I currently have two recurring clients. There are several opportunities for work with various publications. I must believe as I work through my sometimes crippling mental health. The promise of regular work should afford me the energy to rebuild Beyond the Balcony and The Movie Breakdown and craft sellable manuscripts for a novel and pop culture book. Creation is my air, blood, and soul, but I've been starving it while suffering staggering blows to my self-confidence and self-worth ever since the pandemic smashed into our lives way back in March 2020.

The client work looks to be consistent for the near future, and that should calm the tornado of anxiety and panic I've been swirling through. Some actual regular income will allow my mind to focus on reviewing movies, recording podcasts, and crafting fiction again on top of my day job. It is a magical elixir to finally feel like my writing skills are needed and adding value to the world again.

I recognize how decimated my confidence became when the negative voices shouted my client must be a scam when they praised my creativity and writing skills and were willing to pay the rate that I requested.

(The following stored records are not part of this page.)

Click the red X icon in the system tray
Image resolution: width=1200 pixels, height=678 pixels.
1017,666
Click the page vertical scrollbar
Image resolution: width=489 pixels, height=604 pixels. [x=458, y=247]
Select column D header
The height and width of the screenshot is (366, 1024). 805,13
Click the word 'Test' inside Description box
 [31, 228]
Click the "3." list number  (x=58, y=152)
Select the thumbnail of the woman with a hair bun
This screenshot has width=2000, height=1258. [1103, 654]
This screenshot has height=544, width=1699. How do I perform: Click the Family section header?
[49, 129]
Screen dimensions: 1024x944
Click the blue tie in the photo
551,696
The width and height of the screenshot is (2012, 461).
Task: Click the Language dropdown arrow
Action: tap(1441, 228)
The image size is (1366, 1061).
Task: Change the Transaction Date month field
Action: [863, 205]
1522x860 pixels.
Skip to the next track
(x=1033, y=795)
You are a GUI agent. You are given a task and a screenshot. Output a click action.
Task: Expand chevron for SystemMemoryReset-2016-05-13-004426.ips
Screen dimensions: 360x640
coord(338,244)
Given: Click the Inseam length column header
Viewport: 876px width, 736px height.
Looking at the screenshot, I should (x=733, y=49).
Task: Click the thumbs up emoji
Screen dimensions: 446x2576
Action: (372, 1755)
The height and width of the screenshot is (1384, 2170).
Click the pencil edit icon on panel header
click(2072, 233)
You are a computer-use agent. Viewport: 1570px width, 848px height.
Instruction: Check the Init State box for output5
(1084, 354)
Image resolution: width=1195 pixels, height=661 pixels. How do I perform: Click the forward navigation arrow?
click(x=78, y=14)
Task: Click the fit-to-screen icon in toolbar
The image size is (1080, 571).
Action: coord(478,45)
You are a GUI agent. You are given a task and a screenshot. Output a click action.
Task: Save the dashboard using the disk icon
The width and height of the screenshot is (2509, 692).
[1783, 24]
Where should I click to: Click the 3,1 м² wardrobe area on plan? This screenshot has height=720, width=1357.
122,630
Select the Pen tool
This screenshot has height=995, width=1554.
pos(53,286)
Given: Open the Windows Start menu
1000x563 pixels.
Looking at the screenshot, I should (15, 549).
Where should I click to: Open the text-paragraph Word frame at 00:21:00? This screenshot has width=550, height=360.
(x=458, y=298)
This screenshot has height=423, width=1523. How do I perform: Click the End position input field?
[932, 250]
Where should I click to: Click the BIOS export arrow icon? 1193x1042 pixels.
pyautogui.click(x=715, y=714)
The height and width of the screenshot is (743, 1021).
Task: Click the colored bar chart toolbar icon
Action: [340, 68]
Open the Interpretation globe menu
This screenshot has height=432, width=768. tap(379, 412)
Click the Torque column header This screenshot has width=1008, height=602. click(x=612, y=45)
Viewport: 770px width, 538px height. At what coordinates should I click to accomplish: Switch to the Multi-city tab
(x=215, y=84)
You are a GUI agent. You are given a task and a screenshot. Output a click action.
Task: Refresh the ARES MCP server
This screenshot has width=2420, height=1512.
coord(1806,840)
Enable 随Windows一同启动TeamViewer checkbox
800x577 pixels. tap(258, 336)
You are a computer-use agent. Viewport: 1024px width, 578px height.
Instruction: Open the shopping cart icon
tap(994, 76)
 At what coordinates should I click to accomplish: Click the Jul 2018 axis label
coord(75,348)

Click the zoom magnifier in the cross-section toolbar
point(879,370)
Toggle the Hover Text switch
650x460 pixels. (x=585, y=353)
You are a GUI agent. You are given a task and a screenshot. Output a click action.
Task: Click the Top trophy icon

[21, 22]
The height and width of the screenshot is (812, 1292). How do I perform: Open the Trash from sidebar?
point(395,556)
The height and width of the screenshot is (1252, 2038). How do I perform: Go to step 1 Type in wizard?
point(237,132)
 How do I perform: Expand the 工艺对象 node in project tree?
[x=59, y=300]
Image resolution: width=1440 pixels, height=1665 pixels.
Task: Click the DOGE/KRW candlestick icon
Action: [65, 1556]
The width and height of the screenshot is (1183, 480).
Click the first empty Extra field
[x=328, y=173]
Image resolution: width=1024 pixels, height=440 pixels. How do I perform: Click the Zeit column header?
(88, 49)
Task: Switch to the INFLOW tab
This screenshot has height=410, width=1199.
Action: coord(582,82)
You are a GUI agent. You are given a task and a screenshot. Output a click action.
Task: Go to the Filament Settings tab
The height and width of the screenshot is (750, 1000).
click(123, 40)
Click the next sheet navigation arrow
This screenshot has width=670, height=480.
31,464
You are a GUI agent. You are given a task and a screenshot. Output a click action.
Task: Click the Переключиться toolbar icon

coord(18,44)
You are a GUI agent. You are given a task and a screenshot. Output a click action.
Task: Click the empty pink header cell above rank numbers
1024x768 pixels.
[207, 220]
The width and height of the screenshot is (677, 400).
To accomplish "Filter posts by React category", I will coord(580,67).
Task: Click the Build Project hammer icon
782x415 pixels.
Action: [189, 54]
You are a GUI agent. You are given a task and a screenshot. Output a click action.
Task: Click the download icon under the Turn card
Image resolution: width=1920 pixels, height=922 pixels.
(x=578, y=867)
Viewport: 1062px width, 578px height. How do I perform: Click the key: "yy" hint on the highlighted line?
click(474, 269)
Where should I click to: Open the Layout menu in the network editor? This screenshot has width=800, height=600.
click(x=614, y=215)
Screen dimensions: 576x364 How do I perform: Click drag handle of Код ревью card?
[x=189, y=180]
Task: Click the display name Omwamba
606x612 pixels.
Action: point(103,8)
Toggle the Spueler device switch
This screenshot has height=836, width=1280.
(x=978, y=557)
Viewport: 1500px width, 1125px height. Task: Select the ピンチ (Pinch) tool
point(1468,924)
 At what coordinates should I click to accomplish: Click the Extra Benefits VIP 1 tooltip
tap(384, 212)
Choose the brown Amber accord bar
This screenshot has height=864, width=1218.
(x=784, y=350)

But they are real, and obviously, my skills are appreciated. It will be a long time before I feel fully confident in myself again, but I'll recover what was lost by providing my best work and celebrating those small wins.

Even though my future is finally looking hopeful, I still have many debilitating stresses haunting me. My challenges and struggles of the past few years have put me in a spot where I have a $5,000.00 debt that I need to pay off immediately. Most of my client pay should arrive next month, but I'm not confident with my current work that I'll get that amount paid off before it starts becoming a catastrophic issue for my family and life.

I'm grateful for my current work, and I have been humbled by my reader's constant love and support despite not knowing many of them in real life. I realize this site has not provided the entertainment promised for a long time.

The game plan is to start crafting regular reviews and articles throughout the summer, if it builds an audience and I'm able to manage it as an almost daily enterprise, then I'll look into either creating a Patreon or Substack in the fall.

I need to prove I can craft regular articles and podcasts again expecting paid subscribers. I am in a spot where I need some money now, and I am calling out to any generous and compassionate angels who can help me out of this financial rut. Once again, I am providing my PayPal link in case anyone feels moved and is in a spot where they can provide some payment to help with the current debt I need to immediately pay off.

My career is getting back on track. I am rediscovering optimism to truly believe I can pay off a significant amount of that amount with my own work. It would really calm my nerves and soothe my anxiety if any surprise donations could arrive in the next week and a half.

I'm embarrassed with this plea, and I'm sure I'll survive if it gets ignored.

Either way, I do plan to whip this site back in shape and provide the entertainment that my marvellous readers and listeners deserve.

For now, I have some client work to create on my road to career recovery.